> [Work required] Rewrite every item below, putting "Walk" wherever "Hike" appears and leaving everything else unchanged.

> [Provided data]
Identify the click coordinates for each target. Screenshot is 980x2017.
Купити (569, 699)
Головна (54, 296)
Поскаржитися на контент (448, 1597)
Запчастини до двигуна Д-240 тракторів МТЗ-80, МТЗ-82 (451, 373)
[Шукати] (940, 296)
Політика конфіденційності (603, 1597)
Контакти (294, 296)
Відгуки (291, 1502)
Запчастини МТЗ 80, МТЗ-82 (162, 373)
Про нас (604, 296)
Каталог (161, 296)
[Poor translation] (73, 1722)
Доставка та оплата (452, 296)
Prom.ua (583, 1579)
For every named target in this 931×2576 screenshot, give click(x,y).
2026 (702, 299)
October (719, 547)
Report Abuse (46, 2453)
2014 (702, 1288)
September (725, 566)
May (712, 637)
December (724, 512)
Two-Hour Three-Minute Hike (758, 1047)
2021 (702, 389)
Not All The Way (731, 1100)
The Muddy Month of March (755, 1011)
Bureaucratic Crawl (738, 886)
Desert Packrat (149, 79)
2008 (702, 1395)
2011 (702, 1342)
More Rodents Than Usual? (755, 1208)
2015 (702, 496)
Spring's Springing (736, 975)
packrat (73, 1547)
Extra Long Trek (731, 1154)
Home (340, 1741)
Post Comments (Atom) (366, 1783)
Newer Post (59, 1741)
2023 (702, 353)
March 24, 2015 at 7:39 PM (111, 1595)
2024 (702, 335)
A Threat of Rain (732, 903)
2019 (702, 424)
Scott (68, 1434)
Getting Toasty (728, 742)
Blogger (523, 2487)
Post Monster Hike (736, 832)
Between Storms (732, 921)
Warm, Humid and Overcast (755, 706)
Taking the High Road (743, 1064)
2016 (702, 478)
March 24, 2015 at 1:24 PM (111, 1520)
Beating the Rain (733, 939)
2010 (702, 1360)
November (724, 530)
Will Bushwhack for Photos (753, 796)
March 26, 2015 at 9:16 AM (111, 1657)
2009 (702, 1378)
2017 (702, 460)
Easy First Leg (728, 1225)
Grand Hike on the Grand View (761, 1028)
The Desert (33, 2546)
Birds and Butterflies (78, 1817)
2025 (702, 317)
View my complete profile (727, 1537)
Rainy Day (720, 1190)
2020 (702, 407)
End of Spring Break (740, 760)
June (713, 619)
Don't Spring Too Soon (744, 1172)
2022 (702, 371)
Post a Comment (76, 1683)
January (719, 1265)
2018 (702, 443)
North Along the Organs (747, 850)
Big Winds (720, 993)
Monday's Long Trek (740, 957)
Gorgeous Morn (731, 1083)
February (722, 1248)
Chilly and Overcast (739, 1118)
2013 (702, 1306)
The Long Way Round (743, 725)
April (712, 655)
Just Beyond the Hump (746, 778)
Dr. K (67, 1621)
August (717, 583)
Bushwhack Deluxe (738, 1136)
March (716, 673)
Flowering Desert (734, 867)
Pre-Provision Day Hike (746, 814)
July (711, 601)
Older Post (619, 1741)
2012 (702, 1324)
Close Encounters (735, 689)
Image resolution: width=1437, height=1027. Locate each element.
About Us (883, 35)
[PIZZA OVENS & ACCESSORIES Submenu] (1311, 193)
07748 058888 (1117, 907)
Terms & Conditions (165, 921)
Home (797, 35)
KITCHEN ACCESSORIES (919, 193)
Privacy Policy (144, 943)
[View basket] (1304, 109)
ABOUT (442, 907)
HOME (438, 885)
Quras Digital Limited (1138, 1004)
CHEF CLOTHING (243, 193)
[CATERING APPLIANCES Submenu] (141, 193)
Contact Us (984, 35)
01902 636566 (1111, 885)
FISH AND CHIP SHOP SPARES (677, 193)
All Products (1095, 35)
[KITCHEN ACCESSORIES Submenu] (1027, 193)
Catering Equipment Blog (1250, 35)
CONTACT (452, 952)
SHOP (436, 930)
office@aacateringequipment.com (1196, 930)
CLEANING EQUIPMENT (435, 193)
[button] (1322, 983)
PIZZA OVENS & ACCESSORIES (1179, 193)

> [Full response]
Identify the click coordinates for each target. Screenshot is 980x2017.
Купити (569, 699)
Головна (54, 296)
Поскаржитися на контент (448, 1597)
Запчастини до двигуна Д-240 тракторів МТЗ-80, МТЗ-82 (451, 373)
[Шукати] (940, 296)
Політика конфіденційності (603, 1597)
Контакти (294, 296)
Відгуки (291, 1502)
Запчастини МТЗ 80, МТЗ-82 (162, 373)
Про нас (604, 296)
Каталог (161, 296)
[Poor translation] (73, 1722)
Доставка та оплата (452, 296)
Prom.ua (583, 1579)
For every named target in this 931×2576 screenshot, give click(x,y).
2026 (702, 299)
October (719, 547)
Report Abuse (46, 2453)
2014 (702, 1288)
September (725, 566)
May (712, 637)
December (724, 512)
Two-Hour Three-Minute Walk (758, 1047)
2021 (702, 389)
Not All The Way (731, 1100)
The Muddy Month of March (755, 1011)
Bureaucratic Crawl (738, 886)
Desert Packrat (149, 79)
2008 (702, 1395)
2011 (702, 1342)
More Rodents Than Usual? (755, 1208)
2015 (702, 496)
Spring's Springing (736, 975)
packrat (73, 1547)
Extra Long Trek (731, 1154)
Home (340, 1741)
Post Comments (Atom) (366, 1783)
Newer Post (59, 1741)
2023 (702, 353)
March 24, 2015 at 7:39 PM (111, 1595)
2024 (702, 335)
A Threat of Rain (732, 903)
2019 (702, 424)
Scott (68, 1434)
Getting Toasty (728, 742)
Blogger (523, 2487)
Post Monster Walk (736, 832)
Between Storms (732, 921)
Warm, Humid and Overcast (755, 706)
Taking the High Road (743, 1064)
2016 (702, 478)
March 24, 2015 at 1:24 PM (111, 1520)
Beating the Rain (733, 939)
2010 (702, 1360)
November (724, 530)
Will Bushwhack for Photos (753, 796)
March 26, 2015 at 9:16 AM (111, 1657)
2009 (702, 1378)
2017 (702, 460)
Easy First Leg (728, 1225)
Grand Walk on the Grand View (761, 1028)
The Desert (33, 2546)
Birds and Butterflies (78, 1817)
2025 (702, 317)
View my complete profile (727, 1537)
Rainy Day (720, 1190)
2020 (702, 407)
End of Spring Break (740, 760)
June (713, 619)
Don't Spring Too Soon (744, 1172)
2022 (702, 371)
Post a Comment (76, 1683)
January (719, 1265)
2018 (702, 443)
North Along the Organs (747, 850)
Big Winds (720, 993)
Monday's Long Trek (740, 957)
Gorgeous Morn (731, 1083)
February (722, 1248)
Chilly and Overcast (739, 1118)
2013 (702, 1306)
The Long Way Round (743, 725)
April (712, 655)
Just Beyond the Hump (746, 778)
Dr. K (67, 1621)
August (717, 583)
Bushwhack Deluxe (738, 1136)
March (716, 673)
Flowering Desert (734, 867)
Pre-Provision Day Walk (746, 814)
July (711, 601)
Older Post (619, 1741)
2012 (702, 1324)
Close Encounters (735, 689)
Image resolution: width=1437, height=1027. Locate each element.
About Us (883, 35)
[PIZZA OVENS & ACCESSORIES Submenu] (1311, 193)
07748 058888 (1117, 907)
Terms & Conditions (165, 921)
Home (797, 35)
KITCHEN ACCESSORIES (919, 193)
Privacy Policy (144, 943)
[View basket] (1304, 109)
ABOUT (442, 907)
HOME (438, 885)
Quras Digital Limited (1138, 1004)
CHEF CLOTHING (243, 193)
[CATERING APPLIANCES Submenu] (141, 193)
Contact Us (984, 35)
01902 636566 (1111, 885)
FISH AND CHIP SHOP SPARES (677, 193)
All Products (1095, 35)
[KITCHEN ACCESSORIES Submenu] (1027, 193)
Catering Equipment Blog (1250, 35)
CONTACT (452, 952)
SHOP (436, 930)
office@aacateringequipment.com (1196, 930)
CLEANING EQUIPMENT (435, 193)
[button] (1322, 983)
PIZZA OVENS & ACCESSORIES (1179, 193)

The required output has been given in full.